Within the Colorado sample, an profusion of fungal spores and hyphae, manifesting in diverse forms and sizes, are observable adjacent to the K-Pg boundary, embedded directly within this geological interface.
In the strata deposited between 2,000 and 10,000 years following the K–Pg boundary, evidence points to an extended period of fungal proliferation, as the mycelial networks expanded within the cool, damp conditions that followed the mass extinction event.
However, the asteroid was not the sole instigator of this fungal surge.
An earlier geological event left a similar imprint in the rock record: the Deccan Traps volcanic eruptions. These eruptions, which spanned the K-Pg boundary, were historically considered the primary cause of the mass extinction.
This preceding fungal proliferation, dated approximately between 30,000 and 10,000 years before the Chicxulub impact, coincides with a cooler climatic period and is “intriguingly coincident” with a particularly vigorous phase of the Deccan Traps’ eruptive activity, as indicated by research data.
Fungi generally favor cooler temperatures and more acidic environments. It is plausible that the cooler and dimmer atmospheric conditions, brought about by geological events (or even anthropogenic ones) that obscure the sky—as was undoubtedly the case with Chicxulub and the Deccan Traps eruptions—could foster an extensive fungal bloom.
“We interpret the fungal bloom that occurred prior to the impact as indicative that the intense and protracted volcanic activity during the late Cretaceous was imposing significant stress on the planet before the arrival of the meteorite,” Baker stated.
Casadevall further posited that the Cretaceous extinction may have been a consequence of a “two-stage impact involving volcanism and a bolide strike,” rather than a singular triggering event.
Additional research is requisite to precisely categorize these prehistoric fungal remnants—spores and hyphal fragments—within their extant phylogenetic groups, determining if they represent molds, mushrooms, or other fungal classifications.
Nevertheless, Baker and Casadevall hypothesize that the successful fungal species were likely saprotrophs, organisms that derive nourishment from decomposing organic matter, thereby facilitating the gradual breakdown of the abundant organic material left behind by flora and fauna adversely affected by the extinction event.

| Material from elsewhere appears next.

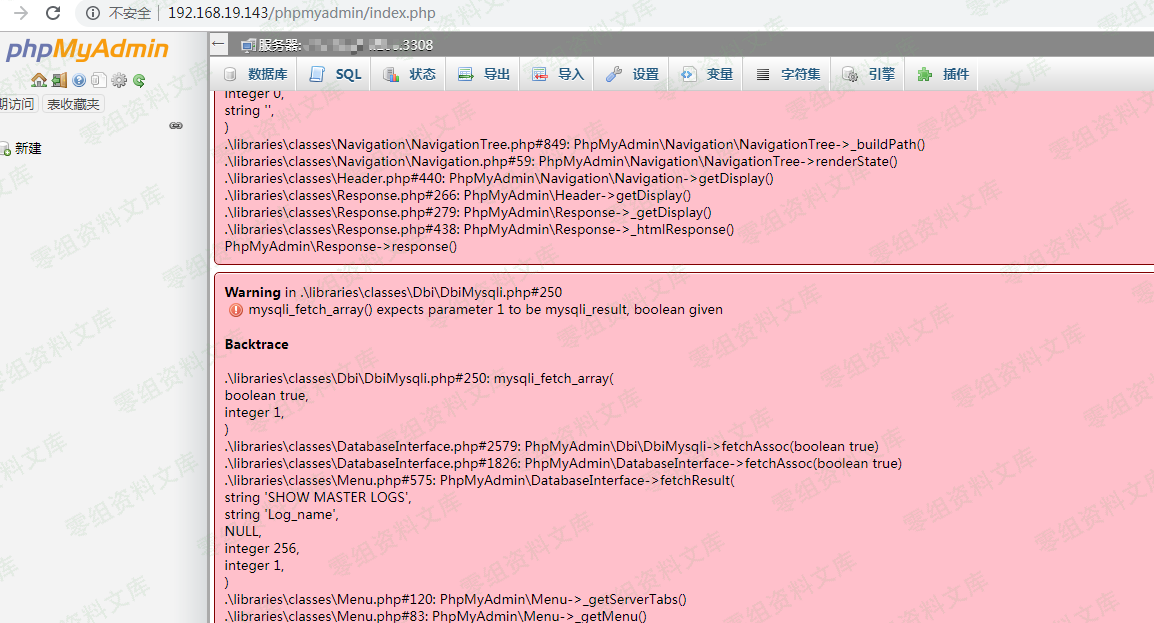Click the phpMyAdmin home icon

pos(38,80)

Current understanding confirms that these fungi belonged to the phylum Ascomycota. Their more widely recognized contemporary relatives include species like morels, truffles, baker’s yeast, and cup fungi.
The dimensions of the spores found within the K-Pg boundary layer, in particular, are comparable to those of well-nourished saprotrophs, while the smaller spores detected in the preceding and subsequent spikes are characteristic of fungi adapted to leaner, colder, and more acidic conditions, exhibiting resilience during periods of environmental stress.

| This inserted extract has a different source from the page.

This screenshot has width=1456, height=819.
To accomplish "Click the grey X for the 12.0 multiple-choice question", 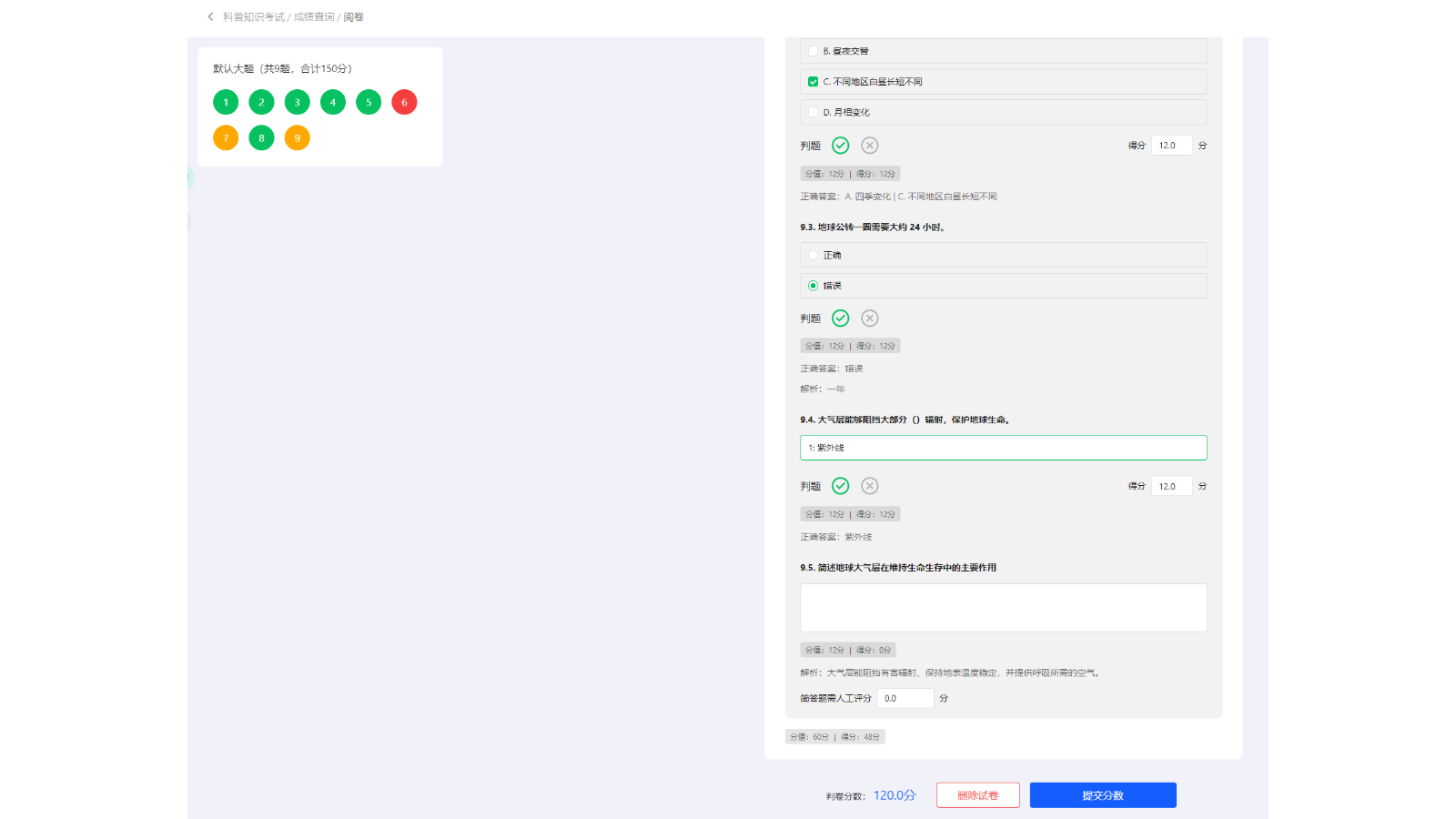I will click(870, 146).
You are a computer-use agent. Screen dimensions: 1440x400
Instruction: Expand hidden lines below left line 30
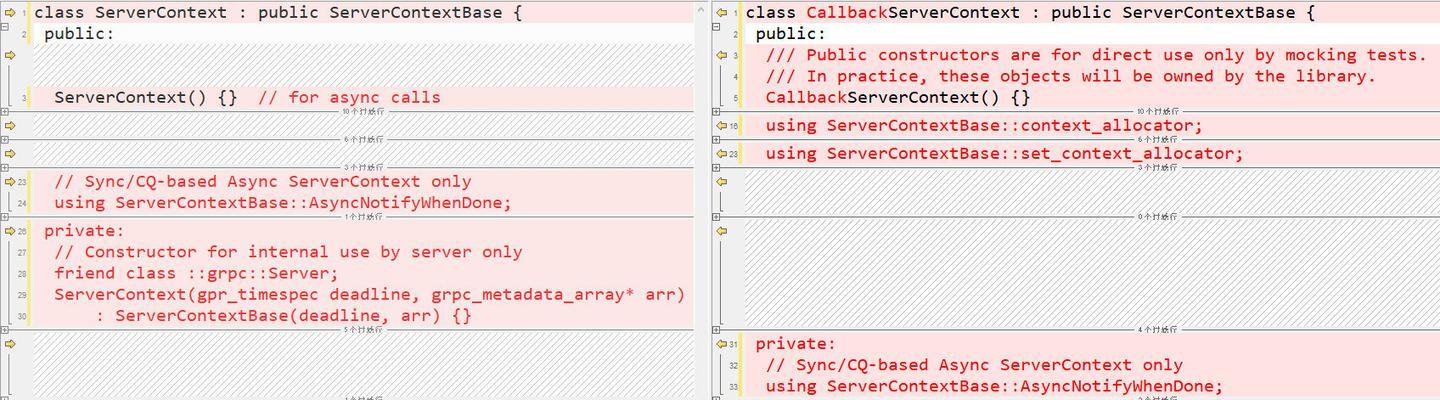(x=5, y=329)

These spores were notably rich in melanin, a pigment recognized for its protective properties against the deleterious effects of radiation, acting, as Baker aptly describes it, “like a suit of armor.”
“When considered in conjunction with documented instances of fungal expansion following prior global calamities, these findings suggest that fungi possess a remarkable capacity to flourish in the aftermath of widespread ecological collapse,” Baker and Casadevall noted in their publication.
“Given the potential for fungi to induce pathology in both plant and animal kingdoms, the occurrence of fungal proliferation events carries significant implications for the recovery trajectories of species persisting through global cataclysms.”
Through their proliferation in disaster’s wake, these fungi likely played a crucial role in the decomposition and recycling of detritus, thereby establishing the foundation for the subsequent resurgence and diversification of complex life on Earth.
Evidently, no task appears to be beyond the scope of nature’s indispensable recycling agents.